El profesor Chadd abrió una página de la revista con un cortapapeles de hueso, poniendo en el acto la intensa veneración del bibliófilo.
–No cabe duda –dijo– que es una hipótesis defendible. Me refiero a la hipótesis que veo que sostiene usted de que nuestra civilización no constituye o puede no constituir un avance, e incluso, si no le entiendo mal, puede constituir un retroceso de estados idénticos o análogos al de los zulúes. Por otra parte, me inclino a conceder que semejante proposición tiene el carácter, al menos hasta cierto punto, de una proposición primaria, y no puede ser razonada adecuadamente, de la misma manera, entiendo yo, que no puede razonarse adecuadamente la proposición primaria del pesimismo o la de la inexistencia de la materia. Pero no concibo que pueda usted imaginarse que ha demostrado acerca de esta proposición otra cosa sino que es defendible, lo cual, después de todo, equivale a poco más que asegurar que no se trata de una contradicción en los términos.
Basil le tiró un libro a la cabeza y sacó un cigarro.

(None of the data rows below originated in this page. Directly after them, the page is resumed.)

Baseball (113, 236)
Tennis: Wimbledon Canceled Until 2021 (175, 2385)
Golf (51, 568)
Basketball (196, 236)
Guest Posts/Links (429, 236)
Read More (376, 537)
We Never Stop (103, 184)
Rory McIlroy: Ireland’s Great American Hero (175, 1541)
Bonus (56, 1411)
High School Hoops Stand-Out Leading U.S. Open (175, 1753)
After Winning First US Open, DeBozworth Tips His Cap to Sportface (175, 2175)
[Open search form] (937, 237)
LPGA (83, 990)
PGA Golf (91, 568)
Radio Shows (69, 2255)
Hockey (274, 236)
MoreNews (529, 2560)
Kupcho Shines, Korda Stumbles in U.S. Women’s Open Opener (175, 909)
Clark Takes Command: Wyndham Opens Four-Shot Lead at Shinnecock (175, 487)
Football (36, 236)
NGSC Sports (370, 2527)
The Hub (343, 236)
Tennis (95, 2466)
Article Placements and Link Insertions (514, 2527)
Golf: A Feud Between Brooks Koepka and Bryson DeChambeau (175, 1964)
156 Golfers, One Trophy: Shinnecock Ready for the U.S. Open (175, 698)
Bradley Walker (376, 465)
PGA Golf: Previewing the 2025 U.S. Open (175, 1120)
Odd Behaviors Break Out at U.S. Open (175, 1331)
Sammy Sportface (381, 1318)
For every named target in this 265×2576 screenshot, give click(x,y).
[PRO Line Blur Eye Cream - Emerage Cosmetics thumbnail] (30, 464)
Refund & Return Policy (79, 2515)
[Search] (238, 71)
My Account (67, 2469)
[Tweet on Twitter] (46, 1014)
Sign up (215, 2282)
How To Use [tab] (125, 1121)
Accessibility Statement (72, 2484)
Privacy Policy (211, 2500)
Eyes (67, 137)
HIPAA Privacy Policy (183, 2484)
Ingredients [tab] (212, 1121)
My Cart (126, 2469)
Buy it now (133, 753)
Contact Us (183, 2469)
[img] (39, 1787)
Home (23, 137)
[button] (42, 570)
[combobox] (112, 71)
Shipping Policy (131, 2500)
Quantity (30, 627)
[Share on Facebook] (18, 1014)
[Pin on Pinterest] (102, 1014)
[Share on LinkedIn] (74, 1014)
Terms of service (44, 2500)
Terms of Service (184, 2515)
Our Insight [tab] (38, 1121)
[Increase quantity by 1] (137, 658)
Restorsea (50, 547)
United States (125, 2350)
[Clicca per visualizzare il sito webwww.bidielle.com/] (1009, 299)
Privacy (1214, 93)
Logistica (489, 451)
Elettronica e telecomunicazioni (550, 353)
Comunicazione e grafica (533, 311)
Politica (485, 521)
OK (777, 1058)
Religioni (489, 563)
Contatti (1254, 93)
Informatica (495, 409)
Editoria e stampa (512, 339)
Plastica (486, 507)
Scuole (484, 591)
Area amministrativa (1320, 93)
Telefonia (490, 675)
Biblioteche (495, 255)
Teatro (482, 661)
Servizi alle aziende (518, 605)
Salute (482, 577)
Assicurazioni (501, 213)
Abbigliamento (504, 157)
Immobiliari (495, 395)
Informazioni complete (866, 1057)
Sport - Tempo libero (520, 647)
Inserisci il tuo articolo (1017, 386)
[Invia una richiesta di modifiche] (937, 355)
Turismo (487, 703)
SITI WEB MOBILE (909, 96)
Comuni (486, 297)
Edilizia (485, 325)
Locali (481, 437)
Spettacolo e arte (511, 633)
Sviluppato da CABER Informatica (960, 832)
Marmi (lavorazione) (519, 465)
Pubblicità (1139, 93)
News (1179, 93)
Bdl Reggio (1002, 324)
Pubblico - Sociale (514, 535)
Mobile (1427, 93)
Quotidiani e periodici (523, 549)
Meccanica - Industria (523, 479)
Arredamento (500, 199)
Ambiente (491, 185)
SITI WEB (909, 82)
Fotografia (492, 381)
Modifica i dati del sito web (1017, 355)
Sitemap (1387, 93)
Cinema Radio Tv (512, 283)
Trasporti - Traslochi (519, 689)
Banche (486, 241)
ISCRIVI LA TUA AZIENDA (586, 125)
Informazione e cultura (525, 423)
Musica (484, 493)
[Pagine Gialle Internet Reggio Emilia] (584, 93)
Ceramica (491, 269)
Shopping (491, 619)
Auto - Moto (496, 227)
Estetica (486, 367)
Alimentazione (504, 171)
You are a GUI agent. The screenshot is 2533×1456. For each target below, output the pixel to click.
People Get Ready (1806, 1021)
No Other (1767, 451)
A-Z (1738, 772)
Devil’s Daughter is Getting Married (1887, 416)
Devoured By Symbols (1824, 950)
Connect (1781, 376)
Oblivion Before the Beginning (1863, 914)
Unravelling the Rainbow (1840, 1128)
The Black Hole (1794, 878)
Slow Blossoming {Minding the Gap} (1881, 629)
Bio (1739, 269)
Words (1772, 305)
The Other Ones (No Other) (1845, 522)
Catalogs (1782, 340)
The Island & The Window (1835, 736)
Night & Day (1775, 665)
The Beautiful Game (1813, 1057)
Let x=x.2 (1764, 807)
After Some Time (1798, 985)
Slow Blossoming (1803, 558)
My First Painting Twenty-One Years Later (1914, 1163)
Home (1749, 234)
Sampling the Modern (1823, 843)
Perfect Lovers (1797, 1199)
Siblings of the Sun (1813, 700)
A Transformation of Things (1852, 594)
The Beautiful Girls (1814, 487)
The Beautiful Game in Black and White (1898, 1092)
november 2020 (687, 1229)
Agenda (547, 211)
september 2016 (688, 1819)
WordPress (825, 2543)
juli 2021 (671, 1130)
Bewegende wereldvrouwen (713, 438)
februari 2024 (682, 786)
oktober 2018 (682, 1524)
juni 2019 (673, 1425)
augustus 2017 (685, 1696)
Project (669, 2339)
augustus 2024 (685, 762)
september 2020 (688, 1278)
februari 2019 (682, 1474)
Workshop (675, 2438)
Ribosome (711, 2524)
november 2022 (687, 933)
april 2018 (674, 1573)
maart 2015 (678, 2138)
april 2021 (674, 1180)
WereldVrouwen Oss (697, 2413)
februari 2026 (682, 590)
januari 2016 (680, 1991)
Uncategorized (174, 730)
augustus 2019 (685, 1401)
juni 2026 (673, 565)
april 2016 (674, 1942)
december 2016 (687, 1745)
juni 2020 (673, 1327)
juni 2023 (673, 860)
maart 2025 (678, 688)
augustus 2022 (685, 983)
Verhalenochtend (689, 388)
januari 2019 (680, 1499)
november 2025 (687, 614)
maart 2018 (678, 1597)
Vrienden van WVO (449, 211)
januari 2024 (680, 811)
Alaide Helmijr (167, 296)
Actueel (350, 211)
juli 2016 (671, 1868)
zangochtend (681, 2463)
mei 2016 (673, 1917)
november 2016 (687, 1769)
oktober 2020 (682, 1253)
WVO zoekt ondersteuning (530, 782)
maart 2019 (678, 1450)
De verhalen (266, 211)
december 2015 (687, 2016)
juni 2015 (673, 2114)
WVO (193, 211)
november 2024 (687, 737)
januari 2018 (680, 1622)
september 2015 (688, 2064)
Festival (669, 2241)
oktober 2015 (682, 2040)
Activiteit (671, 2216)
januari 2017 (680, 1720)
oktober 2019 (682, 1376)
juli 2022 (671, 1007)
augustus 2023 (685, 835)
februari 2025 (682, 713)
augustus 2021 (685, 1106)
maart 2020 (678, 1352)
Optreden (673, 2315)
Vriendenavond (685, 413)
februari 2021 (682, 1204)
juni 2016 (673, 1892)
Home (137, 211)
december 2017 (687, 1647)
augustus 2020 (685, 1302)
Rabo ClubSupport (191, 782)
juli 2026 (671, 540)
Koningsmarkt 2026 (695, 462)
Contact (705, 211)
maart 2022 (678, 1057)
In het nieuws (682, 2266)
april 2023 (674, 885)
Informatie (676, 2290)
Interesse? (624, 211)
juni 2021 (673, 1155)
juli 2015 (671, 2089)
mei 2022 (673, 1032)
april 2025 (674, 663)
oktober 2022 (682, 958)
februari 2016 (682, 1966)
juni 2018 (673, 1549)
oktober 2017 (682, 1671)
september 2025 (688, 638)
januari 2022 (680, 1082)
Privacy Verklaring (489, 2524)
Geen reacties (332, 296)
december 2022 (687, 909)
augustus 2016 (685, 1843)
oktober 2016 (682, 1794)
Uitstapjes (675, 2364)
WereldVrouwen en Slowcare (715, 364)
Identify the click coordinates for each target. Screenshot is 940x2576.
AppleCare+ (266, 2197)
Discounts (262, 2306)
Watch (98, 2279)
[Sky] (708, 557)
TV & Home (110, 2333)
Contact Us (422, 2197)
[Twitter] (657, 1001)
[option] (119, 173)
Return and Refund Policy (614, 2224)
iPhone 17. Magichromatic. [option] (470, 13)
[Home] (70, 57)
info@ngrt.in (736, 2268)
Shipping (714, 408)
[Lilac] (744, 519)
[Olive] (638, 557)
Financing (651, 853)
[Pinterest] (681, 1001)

–No me comprende usted –dijo–; pero, por otra parte y a modo de compensación, no le importaría a usted que se fume. Por qué no se opone usted a este rito desagradablemente bárbaro, es algo que no acierto a explicar. Por mi parte, lo que puedo decir es que comencé a ejercitarlo cuando empecé a ser zulú, hacia la edad de diez años. Lo que yo sostenía es que aunque usted supiera más sobre los zulúes en el sentido de que es usted un sabio, yo sé más que usted sobre ellos en el sentido de que soy un salvaje. Por ejemplo, esa tontería suya sobre el origen del lenguaje, según la cual procede del secreto lenguaje formulado por alguna criatura individual. Aunque me dejara usted sorprendido con los hechos y la erudición que alegó en su favor, no acaba, sin embargo, de convencerme, porque tengo la impresión de que no es así como ocurren esas cosas. Si me pregunta usted por qué pienso así, sólo puedo contestarle que porque soy un zulú, y si me pregunta usted (como así lo espero) cuál es mi definición de zulú, también le puedo contestar: es un tipo que ha trepado a los manzanos de Sussex a los siete años y que ha tenido miedo de los fantasmas en una callejuela de Inglaterra.
–Sus procesos ideativos… –comenzó el inconmovible Chadd, pero su discurso fue interrumpido bruscamente.
Una de sus hermanas, con esa masculinidad que en tales familias se concentra siempre en las mujeres, abrió de par en par la puerta con el brazo rígido y exclamó:
–James, el señor Bingham, del British Museum, desea verte otra vez.
El filósofo se levantó con una expresión aturdida, que en estos hombres revela siempre el hecho de que consideran la filosofía como una cosa familiar, pero la vida práctica como una visión enervante y fantástica, y salió de la estancia con paso torpe.
–Espero que no le importará a usted que lo sepa, señorita Chadd –dijo Basil Grant–, pero he oído decir que el British Museum ha reconocido a uno de los hombres que merecen la estima de la comunidad. ¿Es cierto que el profesor Chadd va a ser nombrado archivero de los manuscritos asiáticos?
El huraño semblante de la solterona reflejó una inmensa satisfacción, a la vez que inquietud.